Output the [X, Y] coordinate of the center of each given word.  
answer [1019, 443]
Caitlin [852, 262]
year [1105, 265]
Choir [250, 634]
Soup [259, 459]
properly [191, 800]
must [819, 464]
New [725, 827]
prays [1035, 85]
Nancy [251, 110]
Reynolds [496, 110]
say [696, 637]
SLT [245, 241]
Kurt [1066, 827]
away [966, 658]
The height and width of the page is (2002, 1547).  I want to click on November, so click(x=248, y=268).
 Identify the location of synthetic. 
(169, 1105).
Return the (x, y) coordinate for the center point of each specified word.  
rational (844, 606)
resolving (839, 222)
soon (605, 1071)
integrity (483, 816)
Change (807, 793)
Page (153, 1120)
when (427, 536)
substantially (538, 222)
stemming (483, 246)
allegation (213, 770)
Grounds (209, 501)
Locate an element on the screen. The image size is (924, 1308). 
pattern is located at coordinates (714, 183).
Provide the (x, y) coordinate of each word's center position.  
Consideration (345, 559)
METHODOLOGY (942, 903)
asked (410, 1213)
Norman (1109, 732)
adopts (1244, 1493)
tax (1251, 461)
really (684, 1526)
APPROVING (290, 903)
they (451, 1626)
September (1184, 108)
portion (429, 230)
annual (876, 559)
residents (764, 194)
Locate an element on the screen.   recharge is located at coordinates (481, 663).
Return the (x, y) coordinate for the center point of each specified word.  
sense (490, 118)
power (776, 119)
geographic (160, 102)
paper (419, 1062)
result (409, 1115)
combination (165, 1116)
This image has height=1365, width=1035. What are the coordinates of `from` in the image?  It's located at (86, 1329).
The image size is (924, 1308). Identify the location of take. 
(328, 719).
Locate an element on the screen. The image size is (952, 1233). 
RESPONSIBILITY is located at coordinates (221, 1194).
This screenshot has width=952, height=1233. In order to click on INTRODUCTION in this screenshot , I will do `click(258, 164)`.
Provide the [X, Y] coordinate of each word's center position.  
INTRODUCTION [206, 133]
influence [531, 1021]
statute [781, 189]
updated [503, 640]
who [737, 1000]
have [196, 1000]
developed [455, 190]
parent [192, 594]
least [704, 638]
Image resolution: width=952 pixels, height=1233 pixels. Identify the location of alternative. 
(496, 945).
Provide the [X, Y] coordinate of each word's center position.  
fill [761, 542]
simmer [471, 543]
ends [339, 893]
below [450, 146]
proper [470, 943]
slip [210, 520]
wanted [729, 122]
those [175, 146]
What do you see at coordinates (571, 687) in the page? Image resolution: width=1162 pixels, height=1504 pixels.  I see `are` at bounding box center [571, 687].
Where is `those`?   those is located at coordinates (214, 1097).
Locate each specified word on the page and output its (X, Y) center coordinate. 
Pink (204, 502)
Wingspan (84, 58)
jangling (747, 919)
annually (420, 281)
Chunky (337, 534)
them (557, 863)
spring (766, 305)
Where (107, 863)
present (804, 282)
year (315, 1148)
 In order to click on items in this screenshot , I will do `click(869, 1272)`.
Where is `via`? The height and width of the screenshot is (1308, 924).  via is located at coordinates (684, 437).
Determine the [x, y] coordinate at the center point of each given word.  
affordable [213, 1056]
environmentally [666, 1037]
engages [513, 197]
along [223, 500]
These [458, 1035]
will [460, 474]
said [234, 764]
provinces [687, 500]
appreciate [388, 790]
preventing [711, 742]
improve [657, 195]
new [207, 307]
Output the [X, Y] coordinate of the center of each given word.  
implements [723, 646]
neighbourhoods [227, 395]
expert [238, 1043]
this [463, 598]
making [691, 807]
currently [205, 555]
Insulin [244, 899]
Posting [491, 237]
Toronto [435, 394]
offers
☆ ☆ ☆ ☆ ☆ ☆ ☆
> [GIVEN TASK] Reproduce all of the data above verbatim, preserving every line in its original order.

> [CORRECT RESPONSE]
Output the [X, Y] coordinate of the center of each given word.  
answer [1019, 443]
Caitlin [852, 262]
year [1105, 265]
Choir [250, 634]
Soup [259, 459]
properly [191, 800]
must [819, 464]
New [725, 827]
prays [1035, 85]
Nancy [251, 110]
Reynolds [496, 110]
say [696, 637]
SLT [245, 241]
Kurt [1066, 827]
away [966, 658]
The height and width of the page is (2002, 1547).  I want to click on November, so click(x=248, y=268).
 Identify the location of synthetic. 
(169, 1105).
Return the (x, y) coordinate for the center point of each specified word.  
rational (844, 606)
resolving (839, 222)
soon (605, 1071)
integrity (483, 816)
Change (807, 793)
Page (153, 1120)
when (427, 536)
substantially (538, 222)
stemming (483, 246)
allegation (213, 770)
Grounds (209, 501)
Locate an element on the screen. The image size is (924, 1308). 
pattern is located at coordinates (714, 183).
Provide the (x, y) coordinate of each word's center position.  
Consideration (345, 559)
METHODOLOGY (942, 903)
asked (410, 1213)
Norman (1109, 732)
adopts (1244, 1493)
tax (1251, 461)
really (684, 1526)
APPROVING (290, 903)
they (451, 1626)
September (1184, 108)
portion (429, 230)
annual (876, 559)
residents (764, 194)
Locate an element on the screen.   recharge is located at coordinates (481, 663).
Return the (x, y) coordinate for the center point of each specified word.  
sense (490, 118)
power (776, 119)
geographic (160, 102)
paper (419, 1062)
result (409, 1115)
combination (165, 1116)
This image has height=1365, width=1035. What are the coordinates of `from` in the image?  It's located at (86, 1329).
The image size is (924, 1308). Identify the location of take. 
(328, 719).
Locate an element on the screen. The image size is (952, 1233). 
RESPONSIBILITY is located at coordinates (221, 1194).
This screenshot has width=952, height=1233. In order to click on INTRODUCTION in this screenshot , I will do `click(258, 164)`.
Provide the [X, Y] coordinate of each word's center position.  
INTRODUCTION [206, 133]
influence [531, 1021]
statute [781, 189]
updated [503, 640]
who [737, 1000]
have [196, 1000]
developed [455, 190]
parent [192, 594]
least [704, 638]
Image resolution: width=952 pixels, height=1233 pixels. Identify the location of alternative. 
(496, 945).
Provide the [X, Y] coordinate of each word's center position.  
fill [761, 542]
simmer [471, 543]
ends [339, 893]
below [450, 146]
proper [470, 943]
slip [210, 520]
wanted [729, 122]
those [175, 146]
What do you see at coordinates (571, 687) in the page? Image resolution: width=1162 pixels, height=1504 pixels.  I see `are` at bounding box center [571, 687].
Where is `those`?   those is located at coordinates (214, 1097).
Locate each specified word on the page and output its (X, Y) center coordinate. 
Pink (204, 502)
Wingspan (84, 58)
jangling (747, 919)
annually (420, 281)
Chunky (337, 534)
them (557, 863)
spring (766, 305)
Where (107, 863)
present (804, 282)
year (315, 1148)
 In order to click on items in this screenshot , I will do `click(869, 1272)`.
Where is `via`? The height and width of the screenshot is (1308, 924).  via is located at coordinates (684, 437).
Determine the [x, y] coordinate at the center point of each given word.  
affordable [213, 1056]
environmentally [666, 1037]
engages [513, 197]
along [223, 500]
These [458, 1035]
will [460, 474]
said [234, 764]
provinces [687, 500]
appreciate [388, 790]
preventing [711, 742]
improve [657, 195]
new [207, 307]
Output the [X, Y] coordinate of the center of each given word.  
implements [723, 646]
neighbourhoods [227, 395]
expert [238, 1043]
this [463, 598]
making [691, 807]
currently [205, 555]
Insulin [244, 899]
Posting [491, 237]
Toronto [435, 394]
offers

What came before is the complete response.